[Assignment]:
Copy exactly, no pictures: every line from the one that contains "Diseño y contenido por: Vipkard (877, 1185)" through the end of the entries below.

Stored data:
◆ ◆ ◆ ◆ ◆ ◆ ◆
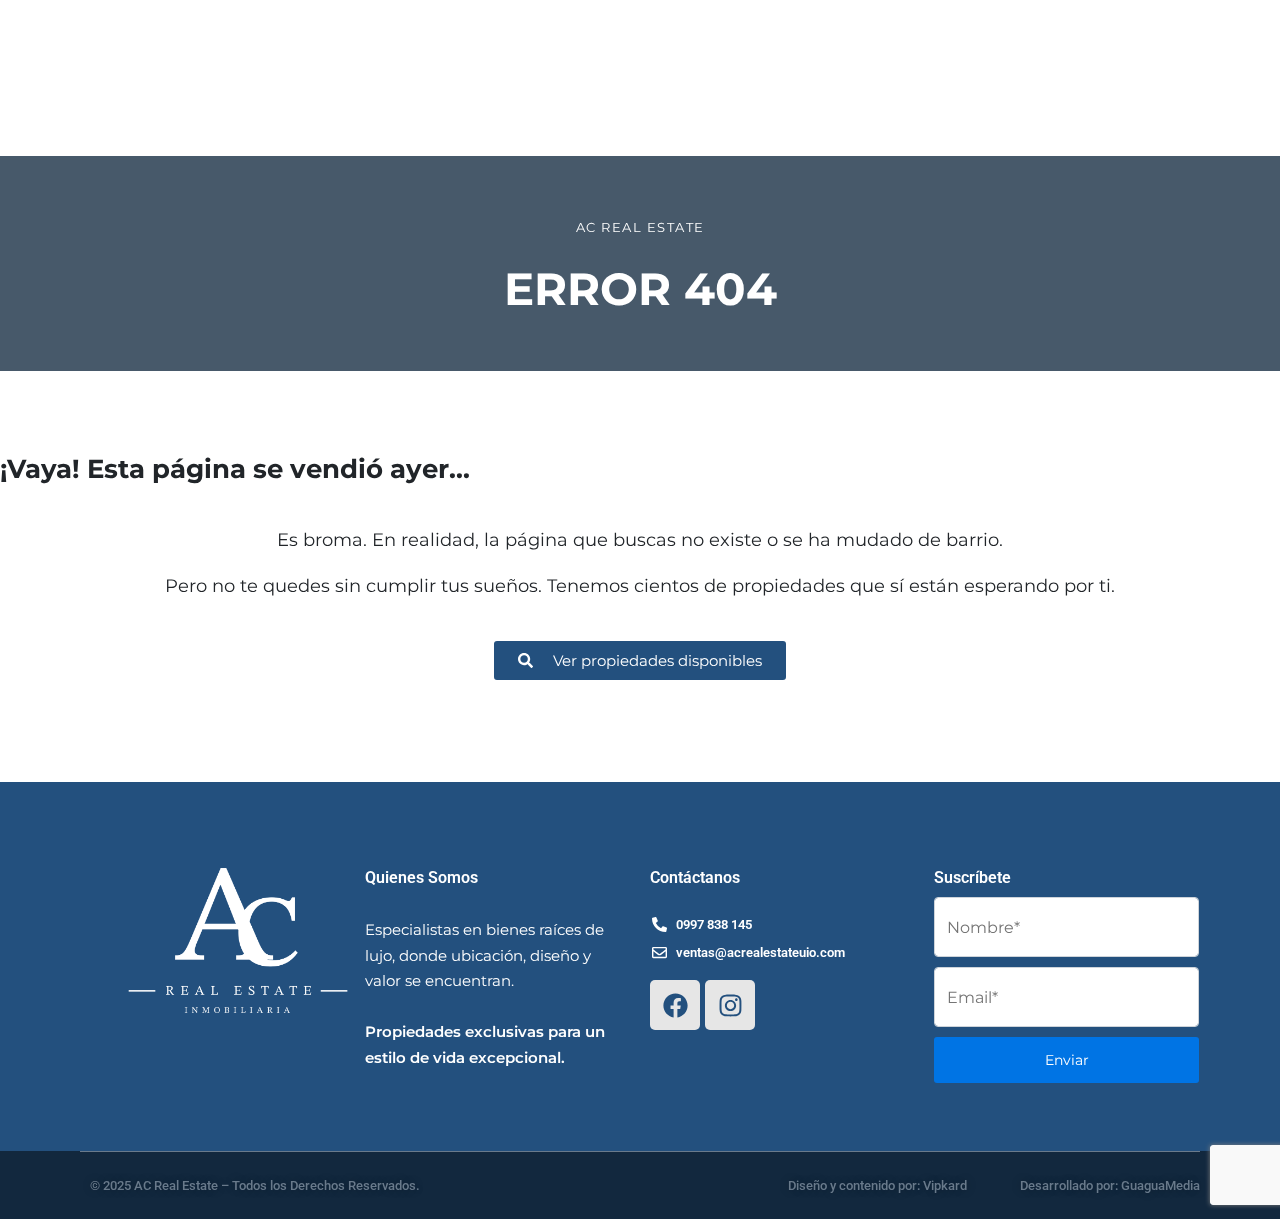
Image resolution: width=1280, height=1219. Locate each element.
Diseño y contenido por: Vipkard (877, 1185)
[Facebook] (675, 1005)
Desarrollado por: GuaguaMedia (1110, 1185)
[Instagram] (730, 1005)
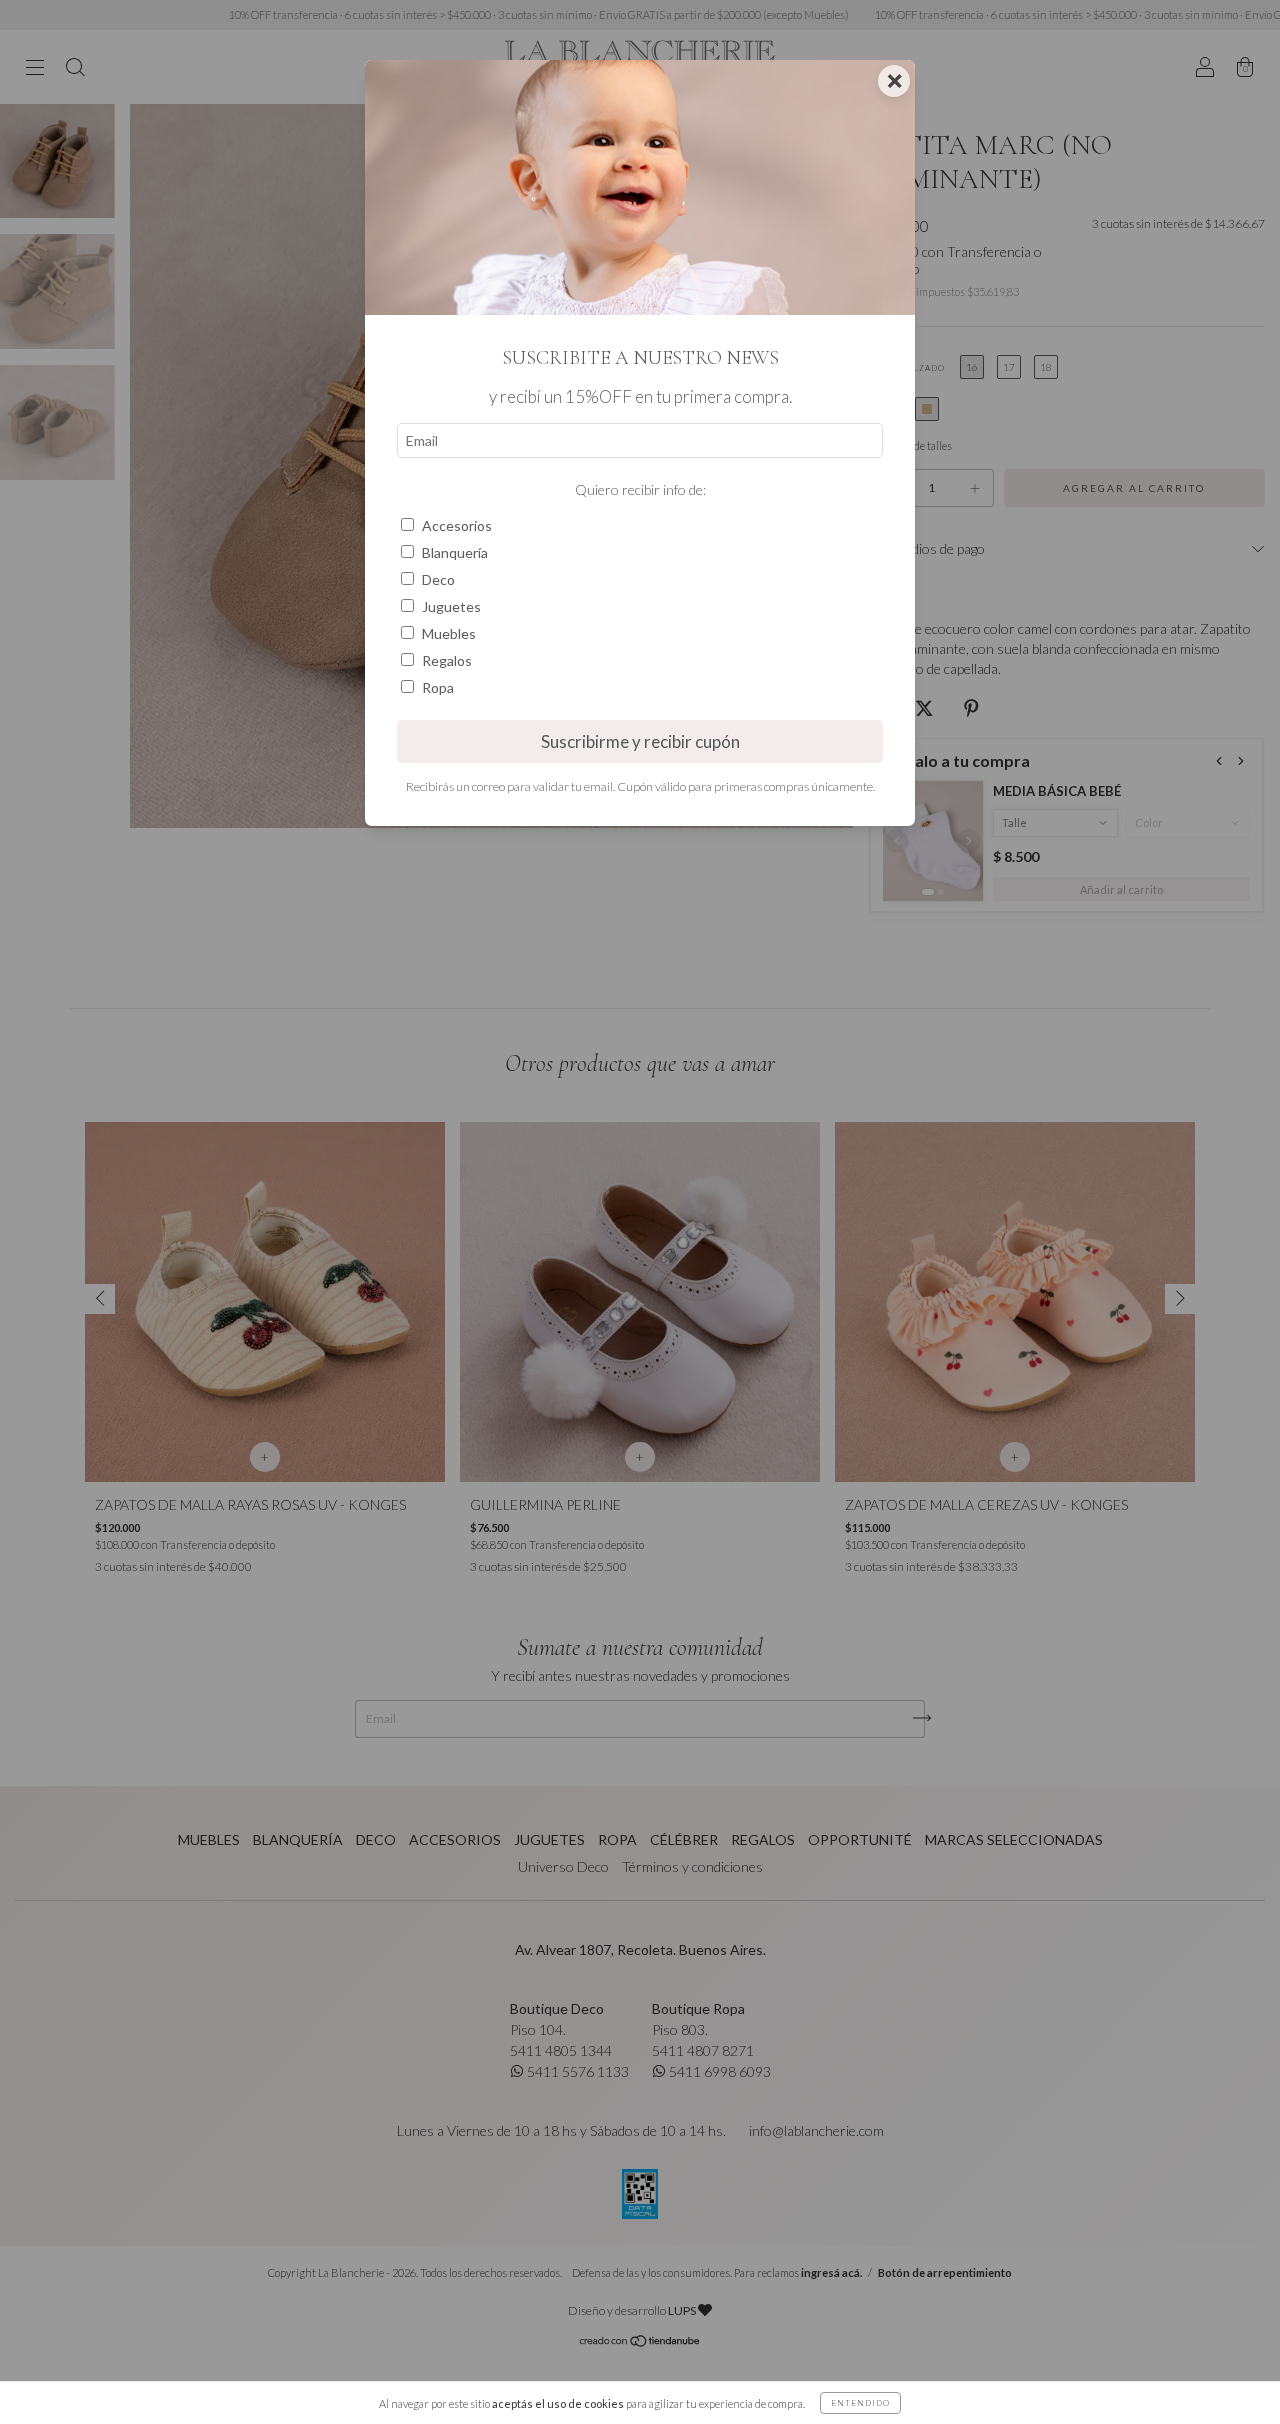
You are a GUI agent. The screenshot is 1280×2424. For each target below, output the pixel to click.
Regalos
◆ ◆ ◆ ◆ ◆ ◆ ◆
[Result of the exercise]:
Diseño y contenido por: Vipkard (877, 1185)
[Facebook] (675, 1005)
Desarrollado por: GuaguaMedia (1110, 1185)
[Instagram] (730, 1005)
You are a GUI agent. The screenshot is 1280×2424. For each target below, output the pixel to click.
Regalos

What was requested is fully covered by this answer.